I'm taking a psych class right now, Individual Personality, or something to that effect. The teacher is a grade school counselor. I can't stand her. I can see that we're all set to do touchy feely exercises like talking about our day and telling the others about ourselves.

These are things I hate to do with strangers. Mainly because I know nobody really cares how my day went or what my favorite whatever is. I know I sure as don't care how their days went. I'm not unfeeling and I don't wish any harm to these people. But ultimately, I just want them to leave me alone. I have friends and a kick-ass fiance and family I can talk to if I want attention or solas.

Now to the meat of the post. Here are a few points of interest from last night's inaugural class.

-Class was 3 hours long. We adressed aproximately 7 minute's worth of content from the book or anything truly relevant to the development of the individual personality (the goal of the class).

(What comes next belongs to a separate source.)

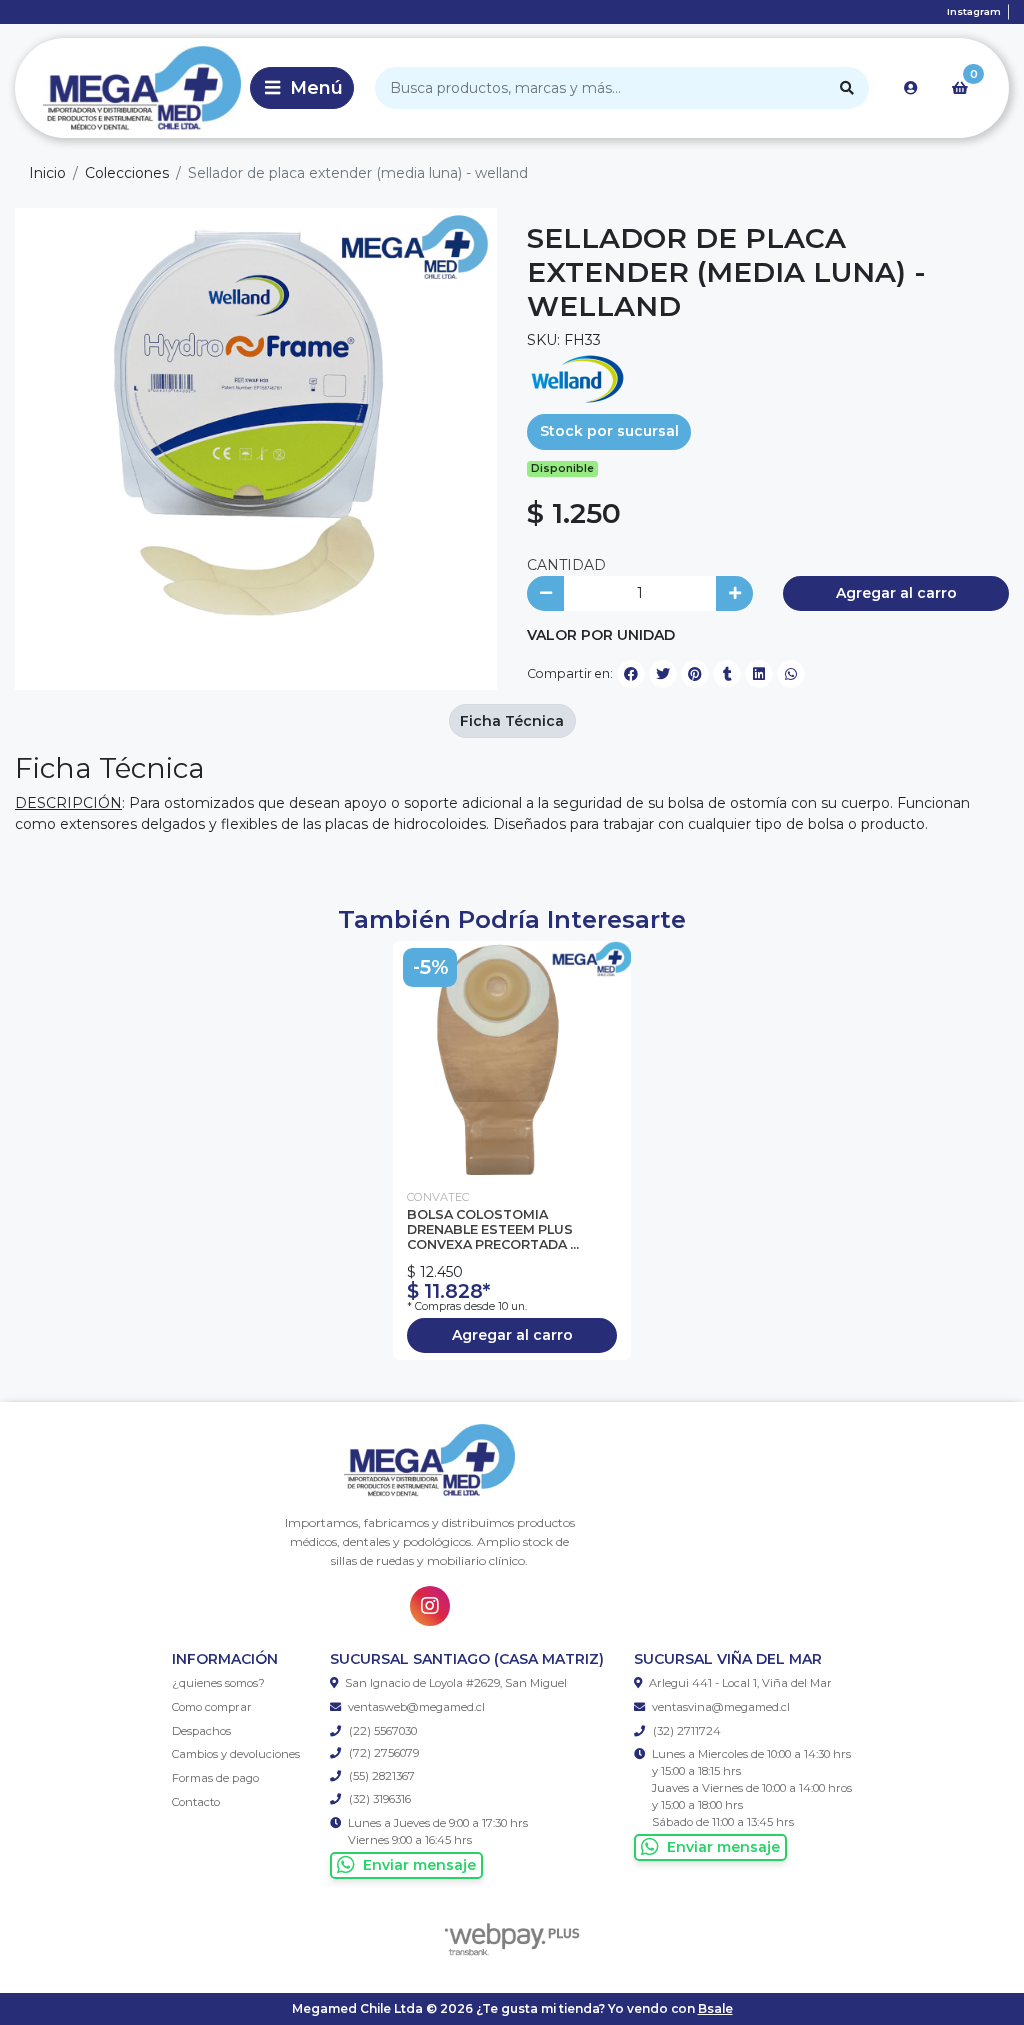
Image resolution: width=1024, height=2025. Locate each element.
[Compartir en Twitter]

-The teacher asked our permission to grade our quizzes. She also asked if the quizzes were fair. We spent a lot of time discussing this, it was like a committee. News flash, sweetheart, THIS IS YOUR CLASS!! It's not a group therapy session for passive agressors. It's your class. If you want to give and grade quizzes, then by all means, fucking give 'em and grade 'em.

-People talked way too much about their feelings in a big group of strangers. I'm sorry your relationship with your mom wasn't a good one, but could you stop monopolizing the class's time?

-We had to pick an analyst to write about for next week. The teacher didn't want us to write papers about the same person. When it was my turn to pick, I said, "I'll do Freud." To which the teacher replied, "Oh, you want to do Freud, huh?" Cute. Not only is that already lame, you're a fucking teacher, act like one. So I replied with a disdainful tone, "Yeah, we're gonna' do a ton of blow and get it on...." I shook my head in disgust. Everybody laughed and she just moved on, embarassed.

-I think I insulted the vegetarian in my new learning team when I told them about the group project I did in another class about killing puppies.

-I decided I won't be analyzed, poked or prodded during this class. Everything will be a joke, just like the teacher. If I wanted these poeple to get to know me, I wouldn't do it in my lower division mental masturbation class.

That's all for now. I'm almost certain there will be related posts in the next 4 weeks. I'm already ready for this class to end.